ВЫБРАННЫЙ ТЕКСТ >>
▽
Они явно не понимали друг друга и говорили о двух разных правдах. Блок с усмешкой обратился ко мне:
– Вот вам случай пофилософствовать по-настоящему. Но философствовать нам в данную минуту уже не пришлось. Уже суп был налит в нашу миску, мы получили каждый по куску хлеба и по деревянной ложке и вернулись к нашему столу. У всех нас были кое-какие собственные запасы, и мы выложили их тут же на стол. Затем мы приступили к исполнению обряда: каждый по очереди опускал ложку в миску, на дне которой плавали кусочки конины, и, проглотив свою ложку супу, дожидался, пока очередь снова дойдет до него. Все мы, очевидно, были одинаково «деликатны», и, когда миска опорожнилась, вся конина оказалась в неприкосновенности на дне.
– Эх, деликатные вы! – сказал рабочий П. и тут же взял газетный лист, оторвал от него пять лоскутов бумаги, достал свой перочинный нож и стал накладывать каждому по равному числу кусочков мяса.
Блок раскраснелся от горячей похлебки; вся обеденная церемония, видимо, привела его в хорошее расположение и, с трудом разжевывая жесткую конину, он начал шутить:
– Зачем же вы, товарищ П., себе тоже положили на бумажку, могли бы свою порцию оставить в миске.
– Нет, это уже оставьте! По-товарищески так по-товарищески, чтоб всем было одинаково…
Обед кончился. Большинство арестованных растянулось на койках. К Блоку подошел хорошо одетый господин и, поклонившись, торжественно произнес:
– Позвольте представиться! Ваш искреннейший почитатель! – Начала их разговора я не слышал; А. А. убедил меня расположиться посвободнее на койке, и я задремал.
Когда я, приблизительно через час, проснулся, господин с хорошими манерами, прислонившись к столу, все еще беседовал вполголоса с Блоком, сидевшим на краю койки у моих ног, или правильнее, господин все еще продолжал говорить, а Блок молча его слушал.
△
РАЗДЕЛ ДАННЫХ >>
▽
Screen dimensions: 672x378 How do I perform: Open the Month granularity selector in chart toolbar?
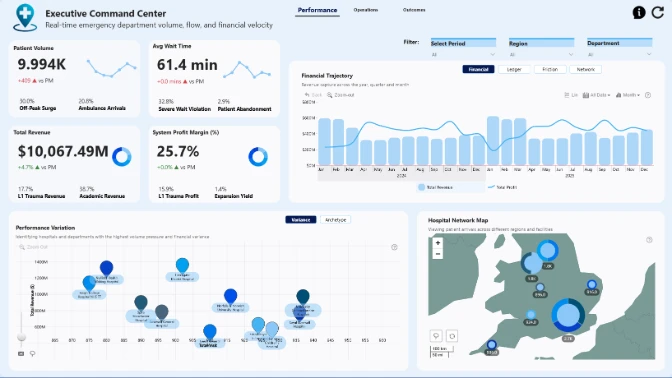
△
СПИСОК ЗАДАНИЙ >>
**a)** Ответьте по выбранному тексту об обеде Блока с арестованными:
(i) Что каждый получил вместе с супом?
(ii) Из чего рабочий П. сделал лоскуты для раскладки мяса и сколько их было?
(iii) Приблизительно через какое время проснулся рассказчик?
**b)** Продолжите выбранный текст об обеде Блока с арестованными, начиная сразу после его последней фразы.

ОТВЕТЫ К ЗАДАНИЯМ >>
**a)**
(i) По куску хлеба и по деревянной ложке.
(ii) Из газетного листа, пять лоскутов.
(iii) Приблизительно через час.

**b)**
– Понимаете, Александр Александрович, – говорил искреннейший почитатель Блока, – для меня между внешним видом книги и ее внутренним содержанием дисгармония немыслима: переплет – это как бы аккомпанемент к стихам. Ну вот, например, «Ночные часы» – вы понимаете, как трудно подобрать тон кожи; иль решить вопрос: одноцветный корешок или же под цвет обреза. Совершенно ясно, например, что «Ночные часы» не допускают золотого обреза. Да, но какой же? Наконец я остановился на голубовато-синем. Знаете, такого цвета, как плащ у Мадонны Леонардо. Вы согласны со мной, Александр Александрович?
– Да, разумеется.
– Ах, Александр Александрович, если б вы знали, что для меня значит:
- «Не жаль мне дней, ни радостных, ни знойных,
- Ни лета зрелого, ни молодой весны»!
И он почти шепотом декламировал одно стихотворение за другим.
– Или это, например:
- «Она ждала и билась в смертной муке».
– Как вы много знаете наизусть, – сказал А. А., – пожалуй, больше моего.
А искреннейший почитатель, ободренный похвалой Блока, то вполголоса, то снова совсем шепотом продолжал читать и читать стихи, перемежая их отрывками из своей собственной биографии. Когда он, наконец, растроганный и утомленный, отошел к одному из своих ближайших товарищей по несчастью (он с двумя спутниками был задержан при попытке переправиться через финляндскую границу), Блок, повернувшись ко мне, сказал:
– А вы знаете, за такое добродушие невольно прощаешь все! И притом они все теперь в такой беде. Жалко, что ему не удалось перебраться за границу.
Наступили сумерки. В первой камере уже зажгли электричество. Кое-где играли в карты. Распивали чай. Много курили. Некоторые из политических, к которым за это время успели прибавиться еще два правых эс-эра-интеллигента, вели разговоры на злобу дня. В их углу было наиболее шумно, и внимание Блока невольно обратилось в ту сторону. Среди споривших выделялась высокая видная фигура стройного старика в военной форме. Он молча и внимательно прислушивался к спору, до поры до времени снисходительно и иронически улыбаясь. Его строгое лицо, бритое, с коротко остриженными усами, казалось удивительно знакомыми.
– Вы не знаете, кто это такой? – спросил меня Блок. – Я как будто где-то видел его. Это как будто кто-то из видных жандармских генералов.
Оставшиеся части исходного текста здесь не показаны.